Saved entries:
--- START ---
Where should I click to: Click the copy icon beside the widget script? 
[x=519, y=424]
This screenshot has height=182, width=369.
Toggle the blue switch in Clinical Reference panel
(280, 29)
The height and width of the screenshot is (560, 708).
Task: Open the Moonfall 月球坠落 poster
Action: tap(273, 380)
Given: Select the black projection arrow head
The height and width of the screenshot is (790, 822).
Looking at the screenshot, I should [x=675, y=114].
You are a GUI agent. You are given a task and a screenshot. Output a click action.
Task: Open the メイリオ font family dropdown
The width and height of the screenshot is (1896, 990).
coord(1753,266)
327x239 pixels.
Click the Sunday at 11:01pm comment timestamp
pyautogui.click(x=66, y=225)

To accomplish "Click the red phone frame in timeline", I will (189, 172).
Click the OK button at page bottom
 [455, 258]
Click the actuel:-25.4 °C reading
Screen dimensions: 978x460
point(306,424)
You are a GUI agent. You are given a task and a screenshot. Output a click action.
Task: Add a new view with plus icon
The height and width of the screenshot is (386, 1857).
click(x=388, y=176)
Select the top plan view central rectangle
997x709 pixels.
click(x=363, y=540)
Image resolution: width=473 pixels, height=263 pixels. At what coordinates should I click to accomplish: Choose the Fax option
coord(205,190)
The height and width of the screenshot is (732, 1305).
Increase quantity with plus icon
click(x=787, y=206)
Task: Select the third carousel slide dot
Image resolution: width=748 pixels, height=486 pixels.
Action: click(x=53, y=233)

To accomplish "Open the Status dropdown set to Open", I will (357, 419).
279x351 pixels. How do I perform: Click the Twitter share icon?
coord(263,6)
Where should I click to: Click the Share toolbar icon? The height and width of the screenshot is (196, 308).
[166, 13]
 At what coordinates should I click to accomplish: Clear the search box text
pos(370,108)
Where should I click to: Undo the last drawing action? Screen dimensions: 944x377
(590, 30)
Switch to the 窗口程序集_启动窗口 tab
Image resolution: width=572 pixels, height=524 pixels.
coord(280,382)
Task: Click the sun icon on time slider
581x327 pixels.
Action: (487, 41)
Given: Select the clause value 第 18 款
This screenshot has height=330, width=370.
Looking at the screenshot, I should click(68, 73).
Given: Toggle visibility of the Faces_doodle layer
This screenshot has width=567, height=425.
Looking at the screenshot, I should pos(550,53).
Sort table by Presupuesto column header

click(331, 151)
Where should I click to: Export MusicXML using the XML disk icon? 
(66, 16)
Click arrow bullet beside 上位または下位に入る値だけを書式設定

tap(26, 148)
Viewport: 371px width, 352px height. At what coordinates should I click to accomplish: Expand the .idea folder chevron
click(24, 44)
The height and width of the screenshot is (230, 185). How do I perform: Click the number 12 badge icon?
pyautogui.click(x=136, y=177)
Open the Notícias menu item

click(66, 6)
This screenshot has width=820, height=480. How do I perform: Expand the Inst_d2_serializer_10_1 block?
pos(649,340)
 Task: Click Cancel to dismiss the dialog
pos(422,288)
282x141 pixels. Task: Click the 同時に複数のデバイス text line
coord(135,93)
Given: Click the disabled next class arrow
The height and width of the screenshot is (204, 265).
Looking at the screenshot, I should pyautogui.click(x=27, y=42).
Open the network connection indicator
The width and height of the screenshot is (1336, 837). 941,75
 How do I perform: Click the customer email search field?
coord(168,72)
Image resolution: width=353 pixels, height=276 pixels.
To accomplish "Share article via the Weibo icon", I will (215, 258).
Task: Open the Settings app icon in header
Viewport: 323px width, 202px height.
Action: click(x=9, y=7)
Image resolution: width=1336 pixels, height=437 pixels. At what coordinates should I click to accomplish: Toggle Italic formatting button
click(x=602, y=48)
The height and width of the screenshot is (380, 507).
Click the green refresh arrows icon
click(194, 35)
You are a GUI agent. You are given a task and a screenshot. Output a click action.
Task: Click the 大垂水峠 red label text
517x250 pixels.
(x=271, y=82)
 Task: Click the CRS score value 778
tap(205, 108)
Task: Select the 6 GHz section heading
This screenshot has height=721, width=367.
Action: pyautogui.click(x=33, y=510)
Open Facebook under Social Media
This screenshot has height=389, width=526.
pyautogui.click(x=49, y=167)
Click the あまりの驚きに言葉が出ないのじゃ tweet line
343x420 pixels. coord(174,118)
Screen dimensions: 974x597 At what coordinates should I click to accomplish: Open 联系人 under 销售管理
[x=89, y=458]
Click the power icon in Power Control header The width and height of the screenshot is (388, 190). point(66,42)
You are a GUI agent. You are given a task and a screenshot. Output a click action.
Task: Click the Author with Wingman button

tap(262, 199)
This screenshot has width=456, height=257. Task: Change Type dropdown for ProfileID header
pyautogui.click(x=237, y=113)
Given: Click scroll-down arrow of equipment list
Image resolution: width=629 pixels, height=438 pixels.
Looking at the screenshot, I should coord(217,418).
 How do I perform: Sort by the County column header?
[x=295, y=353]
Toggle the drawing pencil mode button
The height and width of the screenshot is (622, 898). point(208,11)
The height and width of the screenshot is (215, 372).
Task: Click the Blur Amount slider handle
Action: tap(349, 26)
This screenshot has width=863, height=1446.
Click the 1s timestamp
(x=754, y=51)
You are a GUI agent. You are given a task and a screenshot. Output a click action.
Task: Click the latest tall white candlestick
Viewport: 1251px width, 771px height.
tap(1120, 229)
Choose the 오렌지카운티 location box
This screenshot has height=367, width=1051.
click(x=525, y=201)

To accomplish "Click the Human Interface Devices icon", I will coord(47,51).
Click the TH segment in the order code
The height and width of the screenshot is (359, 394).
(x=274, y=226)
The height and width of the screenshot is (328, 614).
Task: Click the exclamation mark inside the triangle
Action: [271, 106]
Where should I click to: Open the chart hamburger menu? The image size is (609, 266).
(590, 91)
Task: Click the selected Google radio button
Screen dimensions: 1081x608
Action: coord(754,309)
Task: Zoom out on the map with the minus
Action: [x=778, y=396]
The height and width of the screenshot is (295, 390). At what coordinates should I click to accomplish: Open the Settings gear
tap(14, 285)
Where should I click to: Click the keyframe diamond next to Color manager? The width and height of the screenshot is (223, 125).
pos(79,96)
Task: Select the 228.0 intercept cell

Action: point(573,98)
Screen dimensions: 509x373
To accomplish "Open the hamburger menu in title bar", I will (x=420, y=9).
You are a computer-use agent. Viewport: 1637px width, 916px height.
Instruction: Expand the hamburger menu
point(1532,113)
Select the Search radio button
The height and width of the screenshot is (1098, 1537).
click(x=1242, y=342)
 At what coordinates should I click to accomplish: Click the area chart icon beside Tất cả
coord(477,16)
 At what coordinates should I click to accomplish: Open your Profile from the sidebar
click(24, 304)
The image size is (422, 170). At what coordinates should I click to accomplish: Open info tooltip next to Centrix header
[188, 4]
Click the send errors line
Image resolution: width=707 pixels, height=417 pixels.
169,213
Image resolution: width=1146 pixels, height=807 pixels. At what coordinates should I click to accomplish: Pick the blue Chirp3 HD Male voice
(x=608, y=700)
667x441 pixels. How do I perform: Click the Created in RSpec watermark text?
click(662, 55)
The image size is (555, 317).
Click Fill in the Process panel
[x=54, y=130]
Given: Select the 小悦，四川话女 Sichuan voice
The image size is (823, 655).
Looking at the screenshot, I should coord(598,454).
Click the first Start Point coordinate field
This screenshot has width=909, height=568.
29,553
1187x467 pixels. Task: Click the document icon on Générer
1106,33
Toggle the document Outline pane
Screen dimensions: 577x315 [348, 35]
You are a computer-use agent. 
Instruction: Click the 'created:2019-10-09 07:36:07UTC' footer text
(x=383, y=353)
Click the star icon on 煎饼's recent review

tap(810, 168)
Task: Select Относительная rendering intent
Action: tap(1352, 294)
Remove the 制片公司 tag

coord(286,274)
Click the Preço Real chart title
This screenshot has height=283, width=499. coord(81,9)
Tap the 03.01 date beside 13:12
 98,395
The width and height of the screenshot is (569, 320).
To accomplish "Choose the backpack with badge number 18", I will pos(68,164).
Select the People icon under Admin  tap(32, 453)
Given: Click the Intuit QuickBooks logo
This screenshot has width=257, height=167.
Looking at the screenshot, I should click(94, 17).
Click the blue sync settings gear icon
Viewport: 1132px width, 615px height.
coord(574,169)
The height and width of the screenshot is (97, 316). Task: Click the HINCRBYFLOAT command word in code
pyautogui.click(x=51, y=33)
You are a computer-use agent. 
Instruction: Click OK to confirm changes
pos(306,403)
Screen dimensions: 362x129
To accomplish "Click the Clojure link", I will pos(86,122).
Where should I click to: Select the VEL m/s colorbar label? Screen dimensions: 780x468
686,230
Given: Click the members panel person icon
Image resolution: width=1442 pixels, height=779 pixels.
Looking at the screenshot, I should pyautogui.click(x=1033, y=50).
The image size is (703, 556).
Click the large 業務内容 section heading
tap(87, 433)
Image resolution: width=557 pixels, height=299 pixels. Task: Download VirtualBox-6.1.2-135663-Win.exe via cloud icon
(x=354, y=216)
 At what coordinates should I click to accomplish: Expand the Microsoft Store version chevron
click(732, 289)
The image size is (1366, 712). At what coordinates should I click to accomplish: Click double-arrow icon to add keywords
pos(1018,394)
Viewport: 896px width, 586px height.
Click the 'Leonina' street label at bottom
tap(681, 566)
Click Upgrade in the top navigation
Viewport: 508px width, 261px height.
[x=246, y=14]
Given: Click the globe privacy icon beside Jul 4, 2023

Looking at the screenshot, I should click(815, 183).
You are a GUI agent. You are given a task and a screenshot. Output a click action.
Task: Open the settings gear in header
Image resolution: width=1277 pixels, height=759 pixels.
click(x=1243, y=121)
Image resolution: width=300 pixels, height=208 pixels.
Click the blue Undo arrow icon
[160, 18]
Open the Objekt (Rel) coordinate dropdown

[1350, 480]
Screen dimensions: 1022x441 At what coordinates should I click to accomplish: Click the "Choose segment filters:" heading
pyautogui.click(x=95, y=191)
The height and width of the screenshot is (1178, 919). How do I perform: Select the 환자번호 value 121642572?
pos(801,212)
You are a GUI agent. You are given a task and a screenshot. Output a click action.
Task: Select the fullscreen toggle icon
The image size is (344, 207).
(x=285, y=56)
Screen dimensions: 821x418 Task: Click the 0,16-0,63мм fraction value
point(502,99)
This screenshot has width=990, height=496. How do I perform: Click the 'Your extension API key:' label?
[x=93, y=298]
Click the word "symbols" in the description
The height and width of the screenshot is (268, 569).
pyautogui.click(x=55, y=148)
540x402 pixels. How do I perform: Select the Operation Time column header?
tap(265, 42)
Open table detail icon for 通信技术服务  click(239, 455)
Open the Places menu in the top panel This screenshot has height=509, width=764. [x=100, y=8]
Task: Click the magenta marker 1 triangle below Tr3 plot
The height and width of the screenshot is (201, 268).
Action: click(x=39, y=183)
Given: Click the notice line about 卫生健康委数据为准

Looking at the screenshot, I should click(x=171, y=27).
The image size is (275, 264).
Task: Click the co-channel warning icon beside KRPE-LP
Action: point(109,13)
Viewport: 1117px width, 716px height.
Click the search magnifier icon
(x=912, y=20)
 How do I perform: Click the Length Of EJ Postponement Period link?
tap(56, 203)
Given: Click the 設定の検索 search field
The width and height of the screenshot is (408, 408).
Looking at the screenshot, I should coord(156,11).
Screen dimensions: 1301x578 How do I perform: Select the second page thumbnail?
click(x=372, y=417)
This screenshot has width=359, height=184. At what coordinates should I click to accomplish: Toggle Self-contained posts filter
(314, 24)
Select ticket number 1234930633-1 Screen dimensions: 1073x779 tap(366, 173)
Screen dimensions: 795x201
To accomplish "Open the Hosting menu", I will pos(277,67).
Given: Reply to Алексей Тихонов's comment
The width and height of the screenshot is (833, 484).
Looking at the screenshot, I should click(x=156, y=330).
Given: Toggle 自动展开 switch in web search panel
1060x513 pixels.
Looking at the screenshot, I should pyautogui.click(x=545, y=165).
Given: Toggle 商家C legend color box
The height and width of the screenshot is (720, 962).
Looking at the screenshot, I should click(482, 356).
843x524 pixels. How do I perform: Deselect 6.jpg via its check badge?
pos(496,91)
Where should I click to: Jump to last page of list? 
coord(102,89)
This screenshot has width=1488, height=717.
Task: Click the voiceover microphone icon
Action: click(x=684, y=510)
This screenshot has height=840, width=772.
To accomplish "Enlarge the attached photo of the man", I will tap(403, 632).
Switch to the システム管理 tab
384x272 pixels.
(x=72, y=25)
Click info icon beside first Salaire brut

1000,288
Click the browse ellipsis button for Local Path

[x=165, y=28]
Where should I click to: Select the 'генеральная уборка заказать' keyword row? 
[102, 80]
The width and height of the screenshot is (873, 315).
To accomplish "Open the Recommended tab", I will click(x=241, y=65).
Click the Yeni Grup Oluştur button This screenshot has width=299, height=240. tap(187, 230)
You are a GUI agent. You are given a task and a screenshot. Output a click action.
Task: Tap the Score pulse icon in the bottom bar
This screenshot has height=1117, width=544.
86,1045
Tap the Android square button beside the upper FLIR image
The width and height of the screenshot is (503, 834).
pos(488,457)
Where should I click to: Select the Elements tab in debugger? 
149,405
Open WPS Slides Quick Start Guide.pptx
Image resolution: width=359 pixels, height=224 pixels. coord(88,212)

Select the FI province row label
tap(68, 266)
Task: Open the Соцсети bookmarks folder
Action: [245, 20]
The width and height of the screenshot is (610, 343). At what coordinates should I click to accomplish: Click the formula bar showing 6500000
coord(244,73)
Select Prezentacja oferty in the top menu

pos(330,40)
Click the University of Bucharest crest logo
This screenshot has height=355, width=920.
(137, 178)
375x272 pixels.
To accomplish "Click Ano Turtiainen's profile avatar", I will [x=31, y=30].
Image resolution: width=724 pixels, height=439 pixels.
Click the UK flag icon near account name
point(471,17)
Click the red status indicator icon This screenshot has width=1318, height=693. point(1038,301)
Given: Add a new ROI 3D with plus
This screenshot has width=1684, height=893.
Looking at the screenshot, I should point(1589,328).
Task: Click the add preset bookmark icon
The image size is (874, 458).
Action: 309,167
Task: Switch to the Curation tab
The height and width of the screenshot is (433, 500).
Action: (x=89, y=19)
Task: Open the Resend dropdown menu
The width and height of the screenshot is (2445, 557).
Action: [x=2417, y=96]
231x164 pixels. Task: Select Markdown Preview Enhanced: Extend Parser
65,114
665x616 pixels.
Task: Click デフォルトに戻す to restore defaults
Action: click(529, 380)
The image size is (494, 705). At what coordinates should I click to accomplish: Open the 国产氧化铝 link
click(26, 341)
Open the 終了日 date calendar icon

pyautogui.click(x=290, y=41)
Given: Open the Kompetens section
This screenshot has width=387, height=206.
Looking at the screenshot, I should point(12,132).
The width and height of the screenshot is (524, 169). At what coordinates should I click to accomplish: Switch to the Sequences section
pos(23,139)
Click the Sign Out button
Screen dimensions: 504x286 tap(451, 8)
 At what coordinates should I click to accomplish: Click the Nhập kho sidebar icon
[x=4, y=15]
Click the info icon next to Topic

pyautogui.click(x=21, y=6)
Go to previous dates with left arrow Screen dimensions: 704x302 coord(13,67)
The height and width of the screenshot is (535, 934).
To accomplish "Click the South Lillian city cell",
--- END ---
→ INSTRUCTIONS TO FOLLOW
Above are the records; from them, give again exactly the lines from the one containing "Task: Click the CRS score value 778" through the one containing "Click the power", both included.

→ WRITTEN SOLUTION
 Task: Click the CRS score value 778
tap(205, 108)
Task: Select the 6 GHz section heading
This screenshot has height=721, width=367.
Action: pyautogui.click(x=33, y=510)
Open Facebook under Social Media
This screenshot has height=389, width=526.
pyautogui.click(x=49, y=167)
Click the あまりの驚きに言葉が出ないのじゃ tweet line
343x420 pixels. coord(174,118)
Screen dimensions: 974x597 At what coordinates should I click to accomplish: Open 联系人 under 销售管理
[x=89, y=458]
Click the power icon in Power Control header The width and height of the screenshot is (388, 190). point(66,42)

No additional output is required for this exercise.